Just days after taking office, the president [Obamaa] got word that the first strike under his administration had killed a number of innocent Pakistanis. “The president was very sharp on the thing, and said, ‘I want to know how this happened,’ “ a top White House adviser recounted.  In response to his concern, the C.I.A. downsized its munitions for more pinpoint strikes. In addition, the president tightened standards, aides say: If the agency did not have a “near certainty” that a strike would result in zero civilian deaths, Mr. Obama wanted to decide personally whether to go ahead.

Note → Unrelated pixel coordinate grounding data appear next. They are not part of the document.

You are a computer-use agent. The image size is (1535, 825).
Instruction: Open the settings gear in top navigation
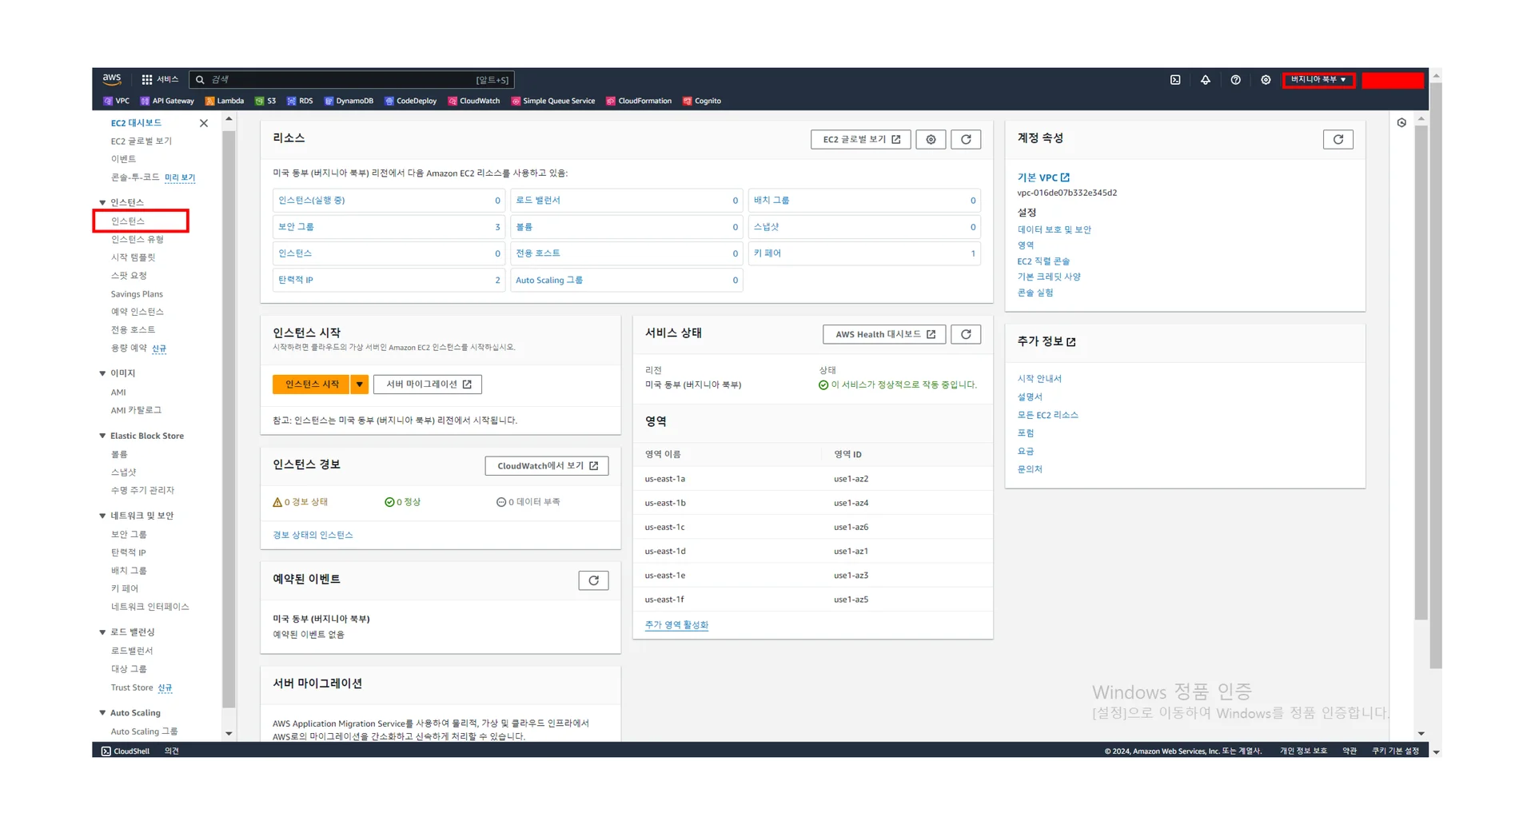coord(1265,80)
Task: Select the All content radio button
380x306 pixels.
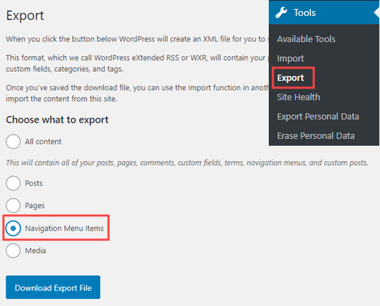Action: (13, 142)
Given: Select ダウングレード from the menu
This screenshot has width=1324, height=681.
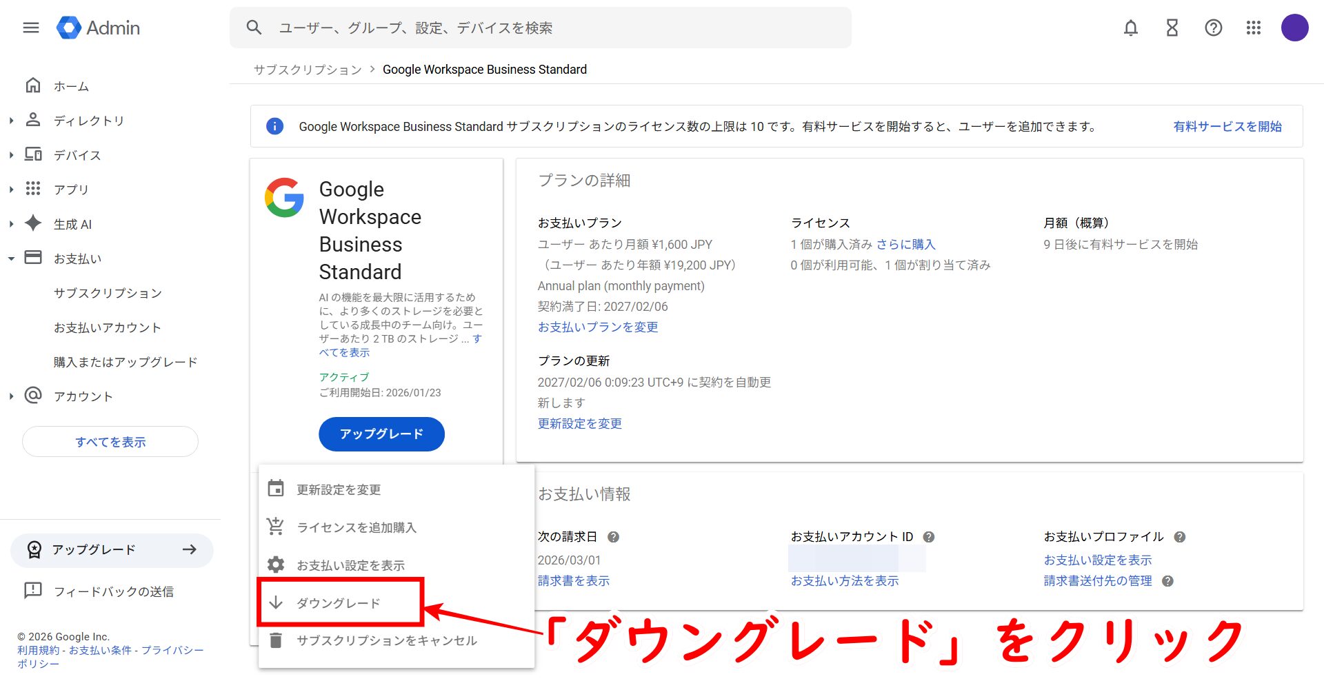Looking at the screenshot, I should coord(339,603).
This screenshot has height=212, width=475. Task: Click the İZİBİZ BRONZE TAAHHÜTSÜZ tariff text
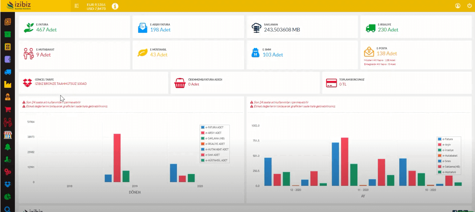(x=61, y=84)
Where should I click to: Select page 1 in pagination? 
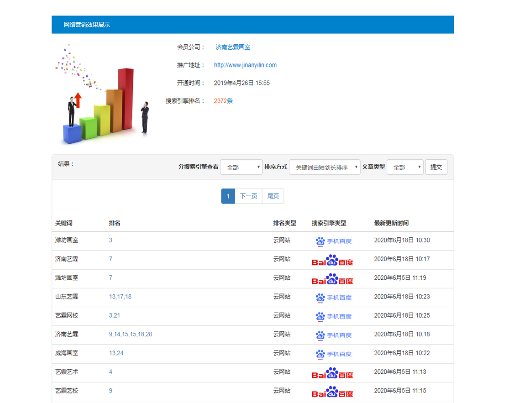tap(228, 196)
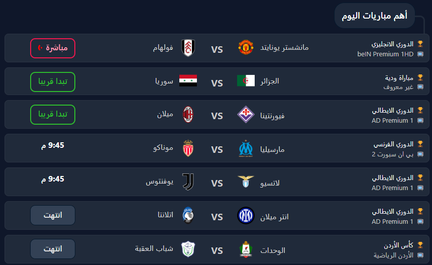Image resolution: width=432 pixels, height=265 pixels.
Task: Open the beIN Premium 1HD channel label
Action: pos(385,54)
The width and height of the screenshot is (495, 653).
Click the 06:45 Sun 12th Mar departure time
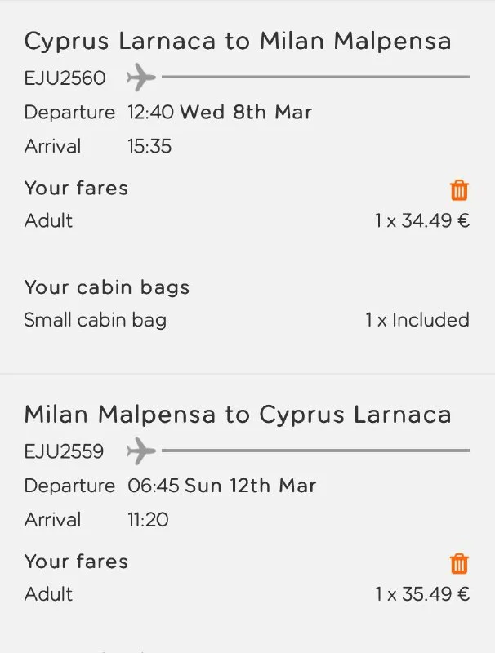pyautogui.click(x=221, y=486)
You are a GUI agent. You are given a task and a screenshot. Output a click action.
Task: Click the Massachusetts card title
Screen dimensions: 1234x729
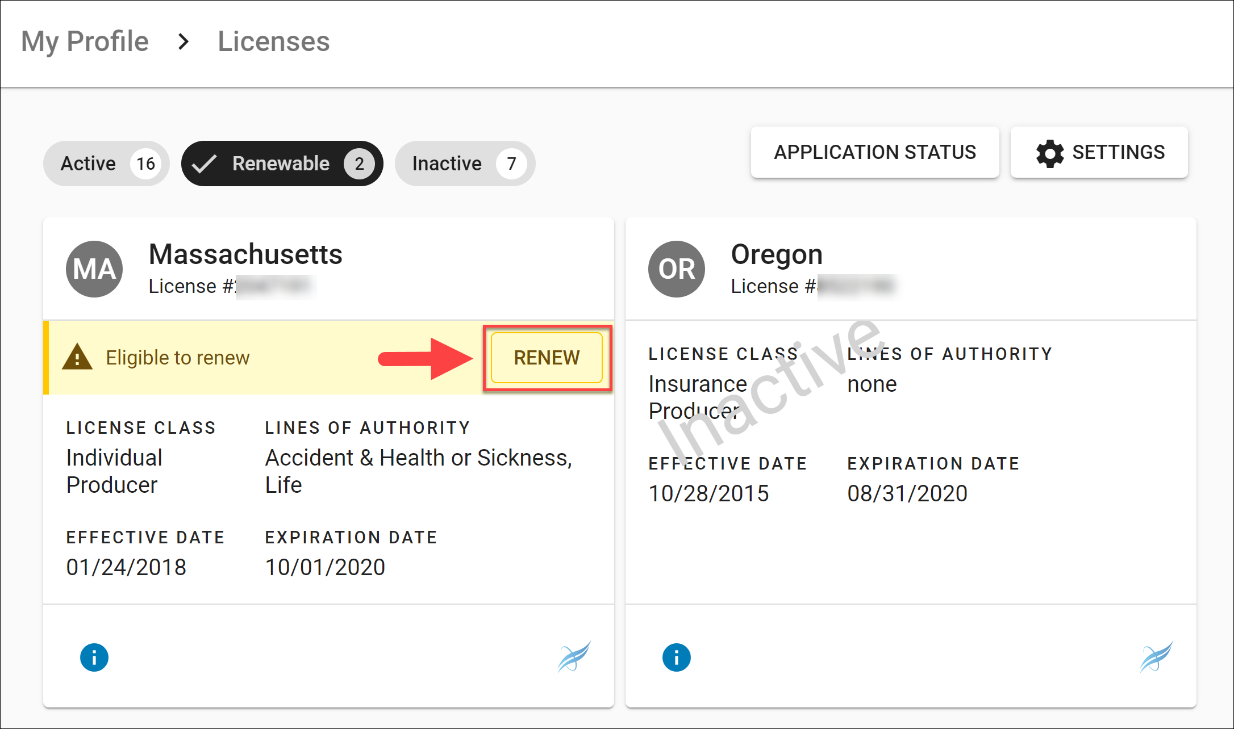(245, 254)
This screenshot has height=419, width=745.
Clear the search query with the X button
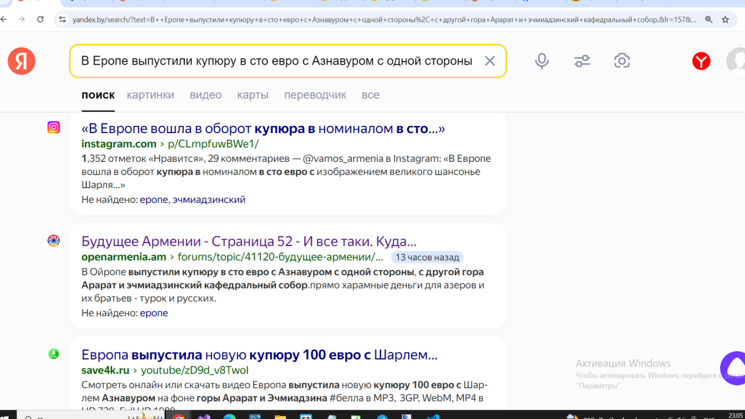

The president’s directive reinforced the need for caution, counterterrorism officials said, but did not significantly change the program. In part, that is because “the protection of innocent life was always a critical consideration,” said Michael V. Hayden, the last C.I.A. director under President George W. Bush.  It is also because Mr. Obama embraced a disputed method for counting civilian casualties that did little to box him in. It in effect counts all military-age males in a strike zone as combatants, according to several administration officials, unless there is explicit intelligence posthumously proving them innocent.  Counterterrorism officials insist this approach is one of simple logic: people in an area of known terrorist activity, or found with a top Qaeda operative, are probably up to no good. “Al Qaeda is an insular, paranoid organization — innocent neighbors don’t hitchhike rides in the back of trucks headed for the border with guns and bombs,” said one official, who requested anonymity to speak about what is still a classified program.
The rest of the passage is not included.